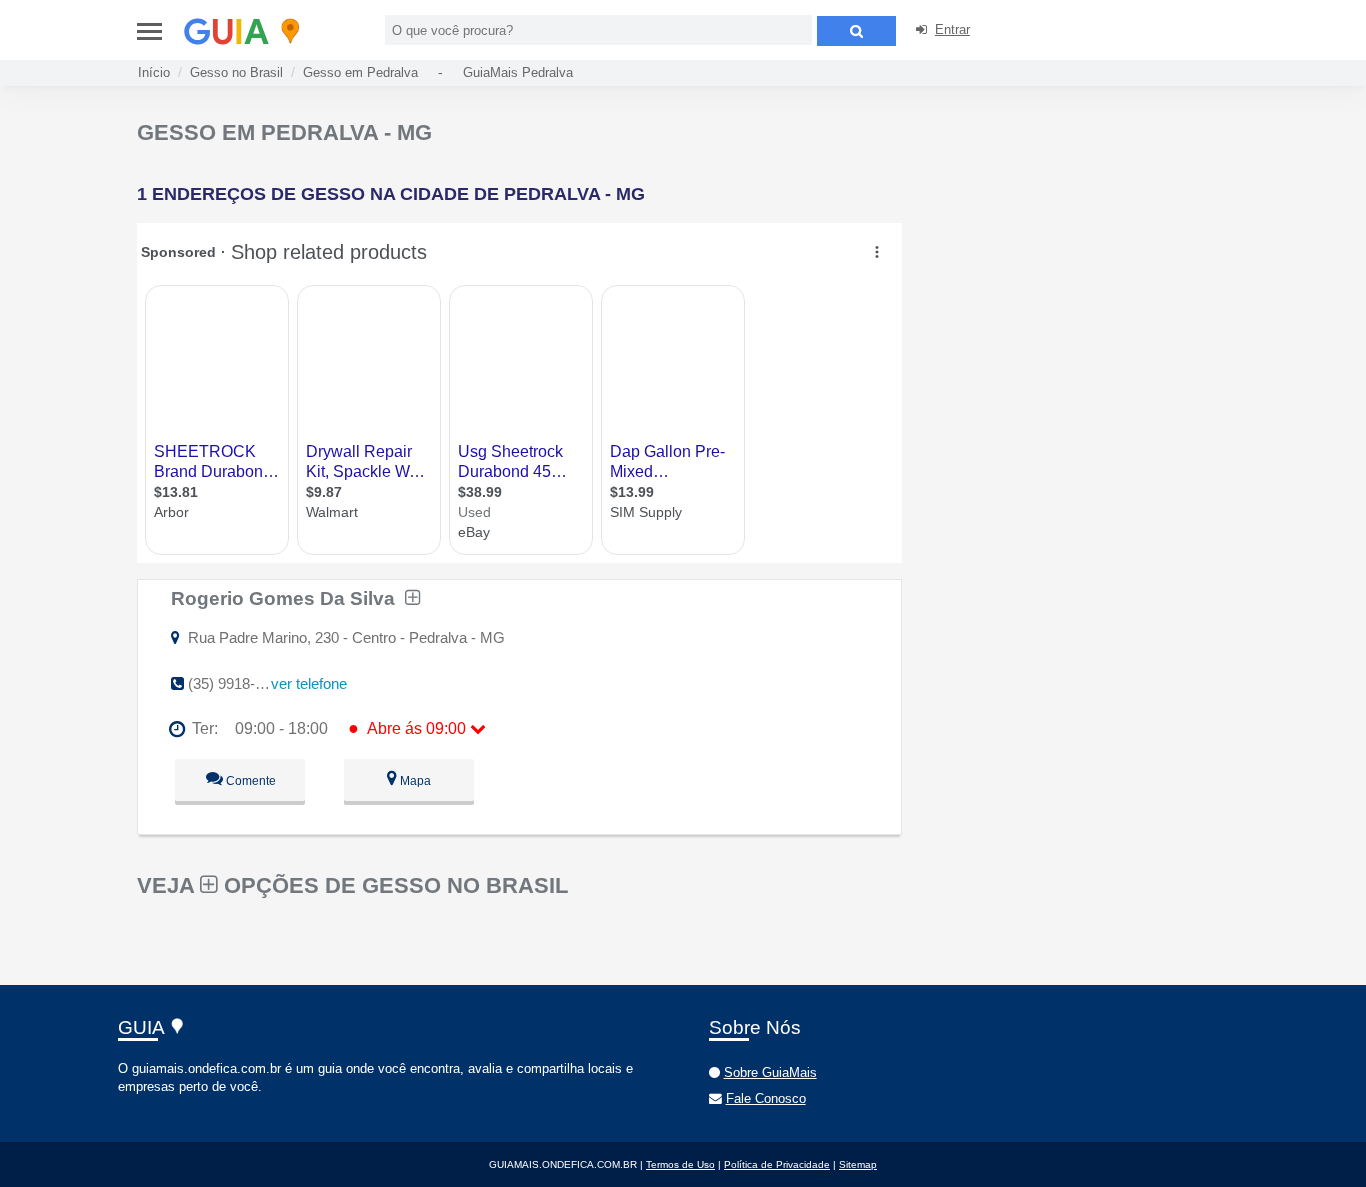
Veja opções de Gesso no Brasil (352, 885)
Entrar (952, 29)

--

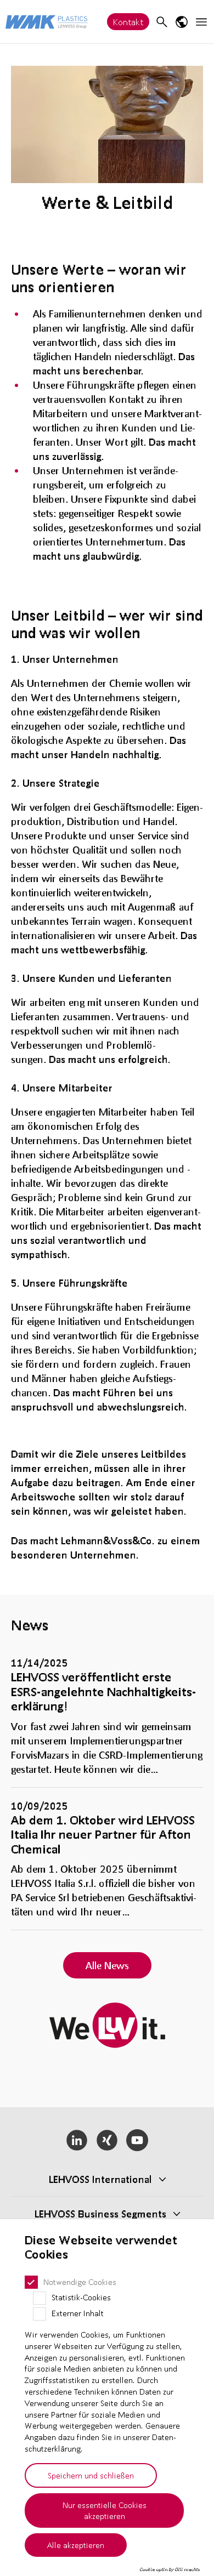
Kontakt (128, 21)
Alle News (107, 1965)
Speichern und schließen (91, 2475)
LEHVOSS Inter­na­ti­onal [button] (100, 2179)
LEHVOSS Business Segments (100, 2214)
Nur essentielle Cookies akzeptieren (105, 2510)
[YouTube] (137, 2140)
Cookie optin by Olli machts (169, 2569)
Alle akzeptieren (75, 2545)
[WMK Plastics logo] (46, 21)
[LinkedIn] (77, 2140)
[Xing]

■ ABOUT THIS EXERCISE
What is needed is one number: how many lines of the records above contain the word "LEHVOSS".

■ OUTPUT BELOW
2